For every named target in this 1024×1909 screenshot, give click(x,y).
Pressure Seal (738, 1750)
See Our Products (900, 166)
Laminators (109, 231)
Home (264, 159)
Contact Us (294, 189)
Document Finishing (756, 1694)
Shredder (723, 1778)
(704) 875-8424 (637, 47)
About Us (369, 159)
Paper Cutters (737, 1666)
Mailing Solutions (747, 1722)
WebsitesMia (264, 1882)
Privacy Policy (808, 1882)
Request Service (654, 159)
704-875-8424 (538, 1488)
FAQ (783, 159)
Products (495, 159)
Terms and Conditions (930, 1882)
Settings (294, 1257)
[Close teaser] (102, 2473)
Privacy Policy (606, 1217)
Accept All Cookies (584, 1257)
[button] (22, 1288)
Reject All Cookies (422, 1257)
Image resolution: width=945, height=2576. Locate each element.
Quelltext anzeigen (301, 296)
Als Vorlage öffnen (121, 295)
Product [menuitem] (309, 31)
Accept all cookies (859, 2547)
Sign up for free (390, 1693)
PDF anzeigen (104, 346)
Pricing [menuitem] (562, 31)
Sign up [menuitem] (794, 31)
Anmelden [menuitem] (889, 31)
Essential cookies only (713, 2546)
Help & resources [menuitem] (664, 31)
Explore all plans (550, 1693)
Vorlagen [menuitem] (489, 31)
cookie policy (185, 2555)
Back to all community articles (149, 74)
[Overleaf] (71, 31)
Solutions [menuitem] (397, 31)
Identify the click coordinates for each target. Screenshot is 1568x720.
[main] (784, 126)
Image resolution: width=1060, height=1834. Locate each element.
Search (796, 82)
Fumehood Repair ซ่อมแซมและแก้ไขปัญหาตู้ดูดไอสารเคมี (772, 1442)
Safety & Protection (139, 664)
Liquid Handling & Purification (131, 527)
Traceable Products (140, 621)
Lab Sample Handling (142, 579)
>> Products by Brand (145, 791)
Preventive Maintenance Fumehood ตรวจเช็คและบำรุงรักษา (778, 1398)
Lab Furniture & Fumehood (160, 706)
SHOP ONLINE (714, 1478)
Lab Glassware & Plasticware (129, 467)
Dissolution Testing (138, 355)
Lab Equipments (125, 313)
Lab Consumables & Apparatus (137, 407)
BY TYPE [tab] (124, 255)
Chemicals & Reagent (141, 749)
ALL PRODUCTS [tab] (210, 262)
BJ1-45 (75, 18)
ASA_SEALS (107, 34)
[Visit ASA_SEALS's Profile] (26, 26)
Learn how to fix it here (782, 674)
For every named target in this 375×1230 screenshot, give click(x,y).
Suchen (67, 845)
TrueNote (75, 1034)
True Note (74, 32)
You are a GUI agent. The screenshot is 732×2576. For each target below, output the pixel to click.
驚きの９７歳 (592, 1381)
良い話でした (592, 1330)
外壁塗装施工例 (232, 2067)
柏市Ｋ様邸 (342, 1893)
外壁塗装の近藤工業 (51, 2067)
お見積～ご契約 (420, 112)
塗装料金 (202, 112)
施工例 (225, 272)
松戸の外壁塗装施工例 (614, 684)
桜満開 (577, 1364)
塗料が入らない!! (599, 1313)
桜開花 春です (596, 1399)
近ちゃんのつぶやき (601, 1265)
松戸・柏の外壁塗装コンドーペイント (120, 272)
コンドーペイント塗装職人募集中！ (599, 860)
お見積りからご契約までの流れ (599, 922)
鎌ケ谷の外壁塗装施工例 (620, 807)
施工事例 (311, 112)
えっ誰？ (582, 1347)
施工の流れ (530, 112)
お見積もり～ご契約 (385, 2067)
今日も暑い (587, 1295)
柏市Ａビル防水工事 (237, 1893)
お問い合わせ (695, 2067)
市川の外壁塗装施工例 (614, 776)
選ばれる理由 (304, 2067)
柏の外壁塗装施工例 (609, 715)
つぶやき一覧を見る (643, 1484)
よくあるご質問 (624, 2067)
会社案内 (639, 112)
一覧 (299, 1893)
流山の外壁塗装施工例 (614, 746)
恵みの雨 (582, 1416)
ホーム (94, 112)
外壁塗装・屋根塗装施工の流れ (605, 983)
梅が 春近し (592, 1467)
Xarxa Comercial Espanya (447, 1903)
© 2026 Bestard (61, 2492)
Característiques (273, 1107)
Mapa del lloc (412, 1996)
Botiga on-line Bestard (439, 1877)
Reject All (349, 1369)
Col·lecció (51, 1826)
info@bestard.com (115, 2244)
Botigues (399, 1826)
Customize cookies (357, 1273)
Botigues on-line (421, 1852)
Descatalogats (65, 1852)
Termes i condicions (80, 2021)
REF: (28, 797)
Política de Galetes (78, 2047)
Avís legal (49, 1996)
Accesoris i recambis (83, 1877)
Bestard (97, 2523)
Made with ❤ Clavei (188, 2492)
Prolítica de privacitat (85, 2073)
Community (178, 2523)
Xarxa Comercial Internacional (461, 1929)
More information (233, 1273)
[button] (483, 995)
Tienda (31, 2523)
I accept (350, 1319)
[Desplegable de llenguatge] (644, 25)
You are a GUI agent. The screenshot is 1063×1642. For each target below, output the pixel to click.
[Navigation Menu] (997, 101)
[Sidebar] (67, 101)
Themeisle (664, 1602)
-*-
Begin at the line that has "柏市Ｋ様邸 (342, 1893)" and stop after the line that has "Col·lecció (51, 1826)". Rewrite each of those lines in full, text included, and scale every click coordinate by 0.35, rounding to whole numbers with halves going up.

柏市Ｋ様邸 (120, 663)
外壁塗装の近藤工業 (18, 723)
お見積～ご契約 (147, 39)
塗装料金 (71, 39)
施工例 (79, 95)
松戸の外壁塗装施工例 (215, 239)
桜満開 (202, 477)
塗料が入らない!! (210, 460)
桜開花 春です (209, 490)
近ちゃんのつぶやき (210, 443)
松戸・柏の外壁塗装コンドーペイント (42, 95)
コンドーペイント塗装職人募集中！ (210, 301)
お見積りからご契約までの流れ (210, 323)
鎌ケ谷の外壁塗装施工例 (217, 282)
施工事例 (109, 39)
えっ誰？ (204, 471)
施工の流れ (186, 39)
お見積もり～ご契約 (135, 723)
今日も暑い (205, 453)
柏市Ａビル防水工事 (83, 663)
お問い合わせ (243, 723)
市川の外壁塗装施工例 (215, 272)
選ばれる理由 (106, 723)
柏の外壁塗装施工例 (213, 250)
つぶやき一覧を見る (225, 519)
よくあるご質問 (218, 723)
会社案内 (224, 39)
一覧 (105, 663)
流山の外壁塗装施工例 (215, 261)
恵みの雨 (204, 496)
ホーム (33, 39)
外壁塗装・屋根塗装施工の流れ (212, 344)
梅が 春近し (207, 513)
Xarxa Comercial Espanya (156, 666)
© 2026 Bestard (21, 872)
Característiques (96, 387)
Mapa del lloc (144, 699)
Botiga on-line Bestard (154, 657)
Reject All (122, 479)
Col·lecció (18, 639)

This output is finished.